So that means no venipuncture, so no blood draws, no IV starts, no blood pressure on that affected extremity. We also teach our patients to wear compression sleeves, range of motion, keeping that extremity elevated. I do see this less and less because we’ve had more improvements with surgery. So this is something we see less often, but it can be debilitating. I have seen patients that have very severe lymphedema. Radiation is another treatment, the biggest thing I see with radiation is skin irritation or radiation burns. And we just need to teach our patients to keep that area dry and clean, and it will heal on its own. Unfortunately, there’s not much we can do for those radiation burns. Chemotherapy is going to have the side effects of killing fast-growing cells. So we’re going to have the hair loss, nausea, vomiting, diarrhea, and then, with chemotherapy, we’ll have the pancytopenia. And just a reminder, that’s all the blood cells are low, right? Because our bone marrow is affected by the chemo. So that’s decreased white blood cells, decreased platelets,, and decreased hemoglobin. Targeted and hormone therapy, targeted therapy is usually tolerated pretty well. Hormone therapy can cause patients to have pseudo menopause. So that is mood swings, hot flashes. And people are actually on this for five years. This hormone therapy is an estrogen blocker. So they’re on this for a long time. It can also cause changes to your bone growth so they can get osteoporosis from that. Patient education. We want to make sure our patients know what their risk factors are for cancer, what type of cancer they have, and then specifically what treatment they are going through. Concepts related to breast cancer. We want to make sure we are staying up to date on evidence-based practice.

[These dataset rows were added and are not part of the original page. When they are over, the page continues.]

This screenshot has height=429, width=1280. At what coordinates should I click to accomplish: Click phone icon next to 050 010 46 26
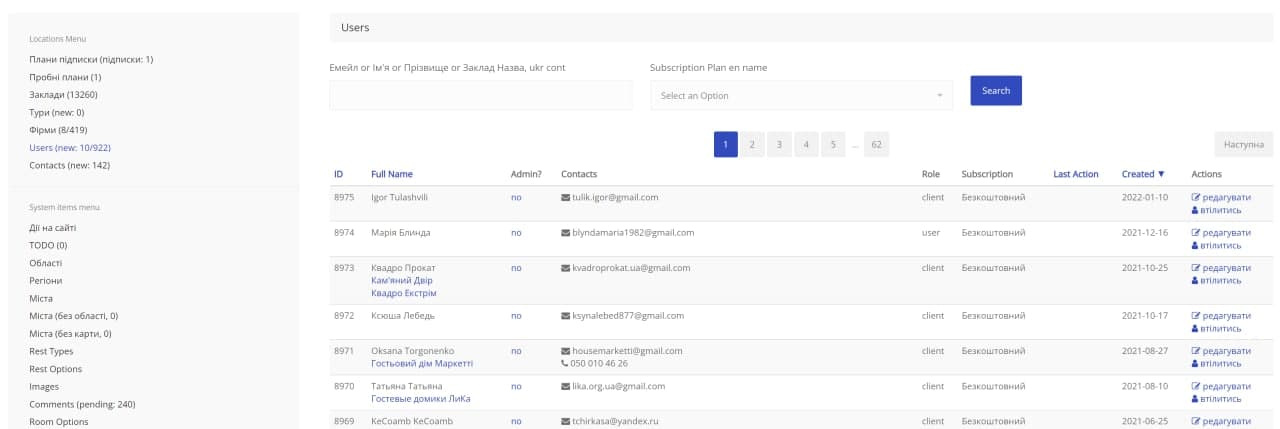565,364
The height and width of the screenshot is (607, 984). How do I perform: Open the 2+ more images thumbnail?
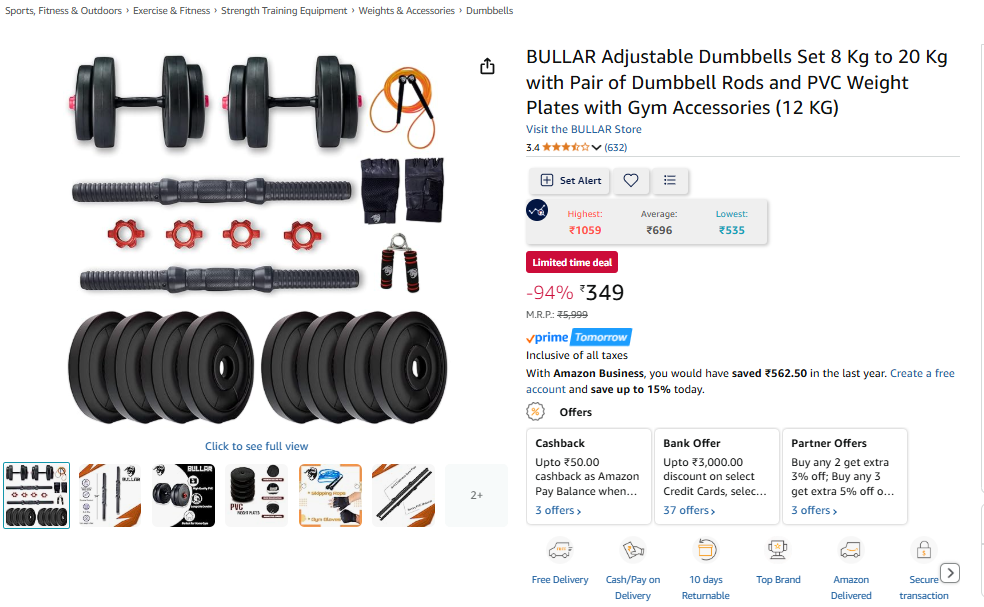pyautogui.click(x=476, y=495)
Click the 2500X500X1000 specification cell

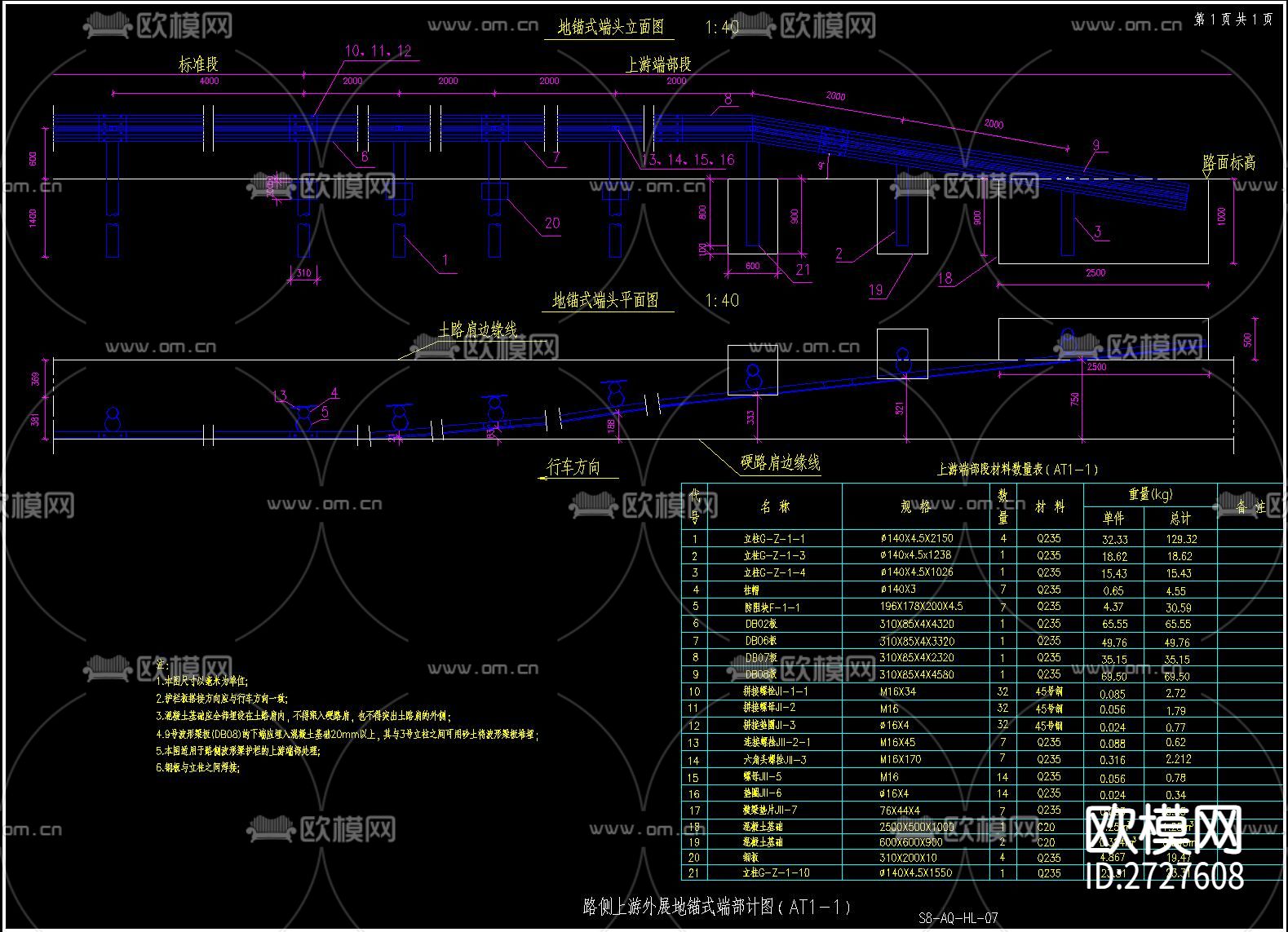pos(916,827)
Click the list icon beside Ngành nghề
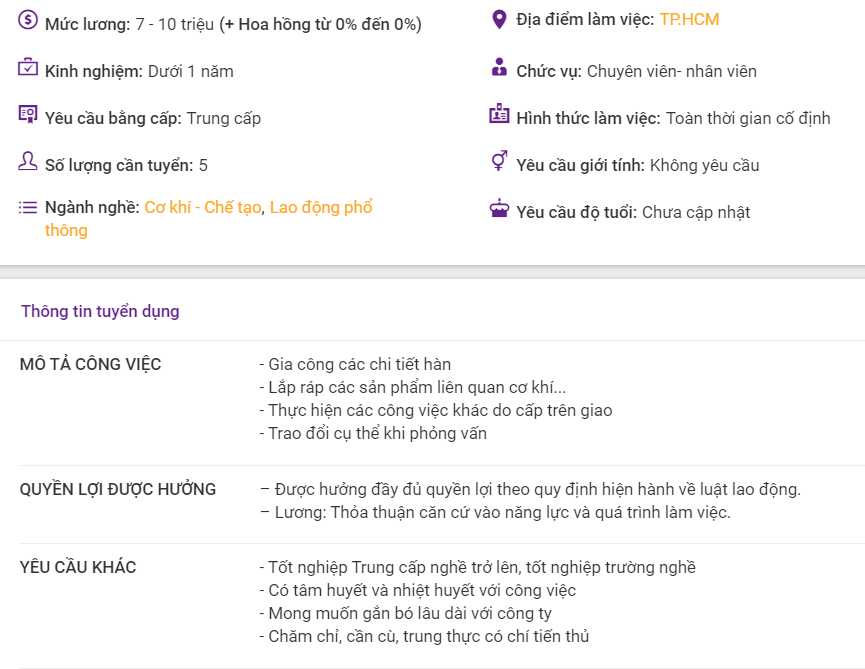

Hormone regulation is another big one. Here we are talking about estrogen replacement therapy. These cancers are often related to hormones. And then cellular regulation with any cancer, right? Something went wrong in this cellular regulation. All right, guys, let’s talk about some key points. So we encourage our patients to get their mammograms, know their risk factors, know what treatment they are getting because their side effects will vary based on that. And then lymphedema is specific to breast cancer and we need to educate our patients about that. That’s all I have guys go out and be your best self today and as always happy nursing.